Because of this, customers are inclined to upgrade to newer smartphone models more often, and ultimately, this leads back to the same problem of e-waste. And despite Samsung's efforts to minimize these negative effects on the environment, other smaller companies seemingly do a better job keeping the Earth clean.
Take Fairphone, for example. It's a relatively small company based in the Netherlands that creates smartphones designed to have a low impact on the environment. And one of the ways Fairphone achieves this is by supporting its products for longer periods.
The company announced a new model which will be going on sale this month in the UK and select European markets, and it's promising unprecedented levels of firmware support. Well, unprecedented for other Android smartphone companies, at least.
New Fairphone 4 guarantees firmware support until 2025, aims for 2027
The Fairphone 4 ships with Android 11 and benefits from a 5-year warranty, claims the official product page. And according to a statement cited by ArsTechnica, the company will update the Fairphone 4 with new Android OS updates until the end of 2025. Not only that, but Fairphone aims to extend this period even further until the end of 2027.
This might sound impossible to achieve because the Fairphone 4 uses a Qualcomm chipset, and the chipmaker itself doesn't offer support for this many years. However, Fairphone already did something similar with the Fairphone 2.

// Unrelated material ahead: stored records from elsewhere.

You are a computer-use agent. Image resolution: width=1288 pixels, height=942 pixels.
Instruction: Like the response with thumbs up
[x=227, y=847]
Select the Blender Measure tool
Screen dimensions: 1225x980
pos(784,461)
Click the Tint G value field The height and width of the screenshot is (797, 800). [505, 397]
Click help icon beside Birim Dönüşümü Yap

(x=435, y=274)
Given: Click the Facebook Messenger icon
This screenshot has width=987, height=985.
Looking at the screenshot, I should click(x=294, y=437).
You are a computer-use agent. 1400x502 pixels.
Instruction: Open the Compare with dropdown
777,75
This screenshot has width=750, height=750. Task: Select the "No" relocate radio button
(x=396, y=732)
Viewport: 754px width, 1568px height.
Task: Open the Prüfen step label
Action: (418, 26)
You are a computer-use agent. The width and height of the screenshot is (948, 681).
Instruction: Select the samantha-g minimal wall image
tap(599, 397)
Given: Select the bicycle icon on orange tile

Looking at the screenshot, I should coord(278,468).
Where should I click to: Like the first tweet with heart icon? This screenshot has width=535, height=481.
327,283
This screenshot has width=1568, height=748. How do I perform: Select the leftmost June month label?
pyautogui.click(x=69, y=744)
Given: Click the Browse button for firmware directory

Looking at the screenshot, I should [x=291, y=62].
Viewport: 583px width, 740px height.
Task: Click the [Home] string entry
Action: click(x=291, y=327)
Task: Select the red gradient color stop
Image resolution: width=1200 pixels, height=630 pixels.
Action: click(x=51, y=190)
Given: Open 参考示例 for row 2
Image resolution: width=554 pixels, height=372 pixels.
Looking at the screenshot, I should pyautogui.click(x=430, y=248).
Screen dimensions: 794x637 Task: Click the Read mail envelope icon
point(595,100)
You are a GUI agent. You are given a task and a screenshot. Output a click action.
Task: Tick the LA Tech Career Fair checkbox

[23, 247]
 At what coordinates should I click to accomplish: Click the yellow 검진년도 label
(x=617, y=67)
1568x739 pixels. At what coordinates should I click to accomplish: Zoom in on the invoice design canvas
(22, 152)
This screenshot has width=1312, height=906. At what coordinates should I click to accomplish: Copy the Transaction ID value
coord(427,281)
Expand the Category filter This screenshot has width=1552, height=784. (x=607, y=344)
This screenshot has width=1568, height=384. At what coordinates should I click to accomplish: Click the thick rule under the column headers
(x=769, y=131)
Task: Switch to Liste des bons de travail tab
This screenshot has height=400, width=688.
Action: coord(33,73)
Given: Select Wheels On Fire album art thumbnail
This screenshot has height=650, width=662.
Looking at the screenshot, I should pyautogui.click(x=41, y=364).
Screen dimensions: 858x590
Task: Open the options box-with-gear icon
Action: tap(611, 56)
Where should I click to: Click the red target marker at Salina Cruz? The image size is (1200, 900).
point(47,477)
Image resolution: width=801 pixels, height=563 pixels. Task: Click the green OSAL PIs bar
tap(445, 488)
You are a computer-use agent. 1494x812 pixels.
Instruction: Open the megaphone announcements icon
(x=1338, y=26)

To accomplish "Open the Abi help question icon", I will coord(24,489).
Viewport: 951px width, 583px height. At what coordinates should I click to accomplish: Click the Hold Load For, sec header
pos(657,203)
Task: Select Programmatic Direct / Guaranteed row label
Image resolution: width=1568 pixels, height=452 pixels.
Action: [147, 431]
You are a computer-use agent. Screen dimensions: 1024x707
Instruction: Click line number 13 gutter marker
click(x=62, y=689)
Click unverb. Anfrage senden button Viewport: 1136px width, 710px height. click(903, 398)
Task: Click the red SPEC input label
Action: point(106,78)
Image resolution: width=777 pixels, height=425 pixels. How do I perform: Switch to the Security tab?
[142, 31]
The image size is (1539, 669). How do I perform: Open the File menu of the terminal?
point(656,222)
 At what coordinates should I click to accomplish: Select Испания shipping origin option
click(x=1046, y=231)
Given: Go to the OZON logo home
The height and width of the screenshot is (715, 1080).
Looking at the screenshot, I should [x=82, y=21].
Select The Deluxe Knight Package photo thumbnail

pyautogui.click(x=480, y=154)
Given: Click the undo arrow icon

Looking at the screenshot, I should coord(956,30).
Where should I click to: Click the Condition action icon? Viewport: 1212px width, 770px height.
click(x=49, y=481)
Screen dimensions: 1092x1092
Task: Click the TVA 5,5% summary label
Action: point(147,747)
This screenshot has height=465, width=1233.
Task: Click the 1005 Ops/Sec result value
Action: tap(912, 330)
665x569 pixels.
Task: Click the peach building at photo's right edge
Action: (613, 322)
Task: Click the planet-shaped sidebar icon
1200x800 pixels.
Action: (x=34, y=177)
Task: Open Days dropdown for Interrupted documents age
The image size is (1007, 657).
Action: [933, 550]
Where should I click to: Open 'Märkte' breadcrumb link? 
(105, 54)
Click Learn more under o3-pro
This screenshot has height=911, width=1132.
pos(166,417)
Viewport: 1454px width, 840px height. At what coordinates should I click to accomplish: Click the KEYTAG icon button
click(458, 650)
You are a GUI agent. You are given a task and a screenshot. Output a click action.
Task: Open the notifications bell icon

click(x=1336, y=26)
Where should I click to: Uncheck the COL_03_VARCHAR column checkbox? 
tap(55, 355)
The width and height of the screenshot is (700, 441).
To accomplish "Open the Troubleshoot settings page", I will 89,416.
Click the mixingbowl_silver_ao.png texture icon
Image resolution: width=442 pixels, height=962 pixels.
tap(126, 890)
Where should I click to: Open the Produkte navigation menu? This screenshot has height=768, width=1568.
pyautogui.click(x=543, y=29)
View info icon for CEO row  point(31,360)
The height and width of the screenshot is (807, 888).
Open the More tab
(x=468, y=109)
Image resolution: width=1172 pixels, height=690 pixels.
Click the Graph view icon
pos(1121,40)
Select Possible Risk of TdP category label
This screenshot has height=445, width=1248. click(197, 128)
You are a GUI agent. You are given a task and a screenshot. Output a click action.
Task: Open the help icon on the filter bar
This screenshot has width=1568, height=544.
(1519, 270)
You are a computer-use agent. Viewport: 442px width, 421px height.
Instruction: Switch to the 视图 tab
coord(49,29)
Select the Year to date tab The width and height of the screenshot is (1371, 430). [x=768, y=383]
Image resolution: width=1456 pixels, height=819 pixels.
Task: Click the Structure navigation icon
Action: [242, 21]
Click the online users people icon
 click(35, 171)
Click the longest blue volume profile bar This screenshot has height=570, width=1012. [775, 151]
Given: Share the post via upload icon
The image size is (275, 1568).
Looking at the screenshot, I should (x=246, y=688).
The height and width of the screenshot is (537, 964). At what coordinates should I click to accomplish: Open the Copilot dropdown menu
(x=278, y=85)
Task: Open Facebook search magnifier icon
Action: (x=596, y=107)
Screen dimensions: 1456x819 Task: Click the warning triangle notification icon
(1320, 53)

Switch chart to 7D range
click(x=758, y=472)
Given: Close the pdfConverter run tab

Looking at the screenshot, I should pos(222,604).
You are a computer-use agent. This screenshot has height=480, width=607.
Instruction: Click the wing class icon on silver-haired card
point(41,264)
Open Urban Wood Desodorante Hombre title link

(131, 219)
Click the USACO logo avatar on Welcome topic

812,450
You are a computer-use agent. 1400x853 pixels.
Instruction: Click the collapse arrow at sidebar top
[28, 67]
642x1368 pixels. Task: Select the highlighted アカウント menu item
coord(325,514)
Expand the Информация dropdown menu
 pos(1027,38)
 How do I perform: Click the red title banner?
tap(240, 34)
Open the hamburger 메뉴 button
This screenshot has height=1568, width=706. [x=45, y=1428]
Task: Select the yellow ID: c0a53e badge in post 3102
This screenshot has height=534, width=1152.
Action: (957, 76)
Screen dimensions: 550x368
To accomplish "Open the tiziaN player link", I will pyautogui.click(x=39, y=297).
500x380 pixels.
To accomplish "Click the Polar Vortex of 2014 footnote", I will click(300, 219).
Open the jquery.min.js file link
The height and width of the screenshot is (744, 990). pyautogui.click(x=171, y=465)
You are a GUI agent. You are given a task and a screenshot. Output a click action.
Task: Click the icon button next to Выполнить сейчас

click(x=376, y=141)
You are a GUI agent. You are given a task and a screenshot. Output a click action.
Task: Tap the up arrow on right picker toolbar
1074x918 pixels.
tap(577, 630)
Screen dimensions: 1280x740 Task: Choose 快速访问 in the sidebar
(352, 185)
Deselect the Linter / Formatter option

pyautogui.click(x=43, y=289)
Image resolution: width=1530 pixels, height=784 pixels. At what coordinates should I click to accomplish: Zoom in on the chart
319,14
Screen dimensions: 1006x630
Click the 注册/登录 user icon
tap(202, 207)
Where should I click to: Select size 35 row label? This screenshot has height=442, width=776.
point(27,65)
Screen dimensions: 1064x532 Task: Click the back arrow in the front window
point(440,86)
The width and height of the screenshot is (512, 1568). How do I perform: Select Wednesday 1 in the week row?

The latter is a 5-year-old phone that got updated to Android 9 earlier this year despite the fact that Qualcomm is no longer supporting the Snapdragon 801 SoC or the products that still use it. But Fairphone spent its resources where it thought it mattered and developed the firmware update on its own with the modding community– without Qualcomm's support whatsoever. Fairphone is now looking to do something similar with its latest smartphone model.
The caveat, because of course, there's one
Although Fairphone promises unprecedented support for its phone, the problem is that the company doesn't have nearly the same resources Samsung or other major Android smartphone makers. And because of this, Fairphone tends to release new Android OS updates fairly late. The Fairphone 2 is half a decade old and was updated this year, but the OS version it received was already late to the party. In fact, had Fairphone moved quicker, perhaps it could've benefitted from Qualcomm's support for Android 9 a couple of years ago.
Anyway, the company guarantees to provide firmware updates for the Fairphone 4 until 2025, at least, but only up to Android 13. The company aims to extend the support period until 2027 just so it can upgrade the phone to Android 14 and 15. But by that time, Google will have Android 18 ready for launch — assuming that the search engine giant will continue providing yearly OS upgrades.
In other words, Fairphone has a steeper hill to climb, and although it offers more years of firmware support than even Samsung, its development cycle takes a lot longer. It's a smaller company, so it doesn't benefit from the same level of support as, say, Samsung. But despite these hurdles, the company wants to prove once again that Android smartphones could benefit from support for many more years if only part manufacturers and OEMs would want that.
Samsung, as some of you know, recently revised its firmware update policy for select smartphone lineups. It now promises to support high-end and a few mid-range devices with three major Android OS updates, which is better than what other major Android OEMs are offering. However, the Korean tech giant could still learn a thing or two from smaller companies like Fairphone, if it wants customers to regard it as the paragon of eco-consciousness in the mobile world.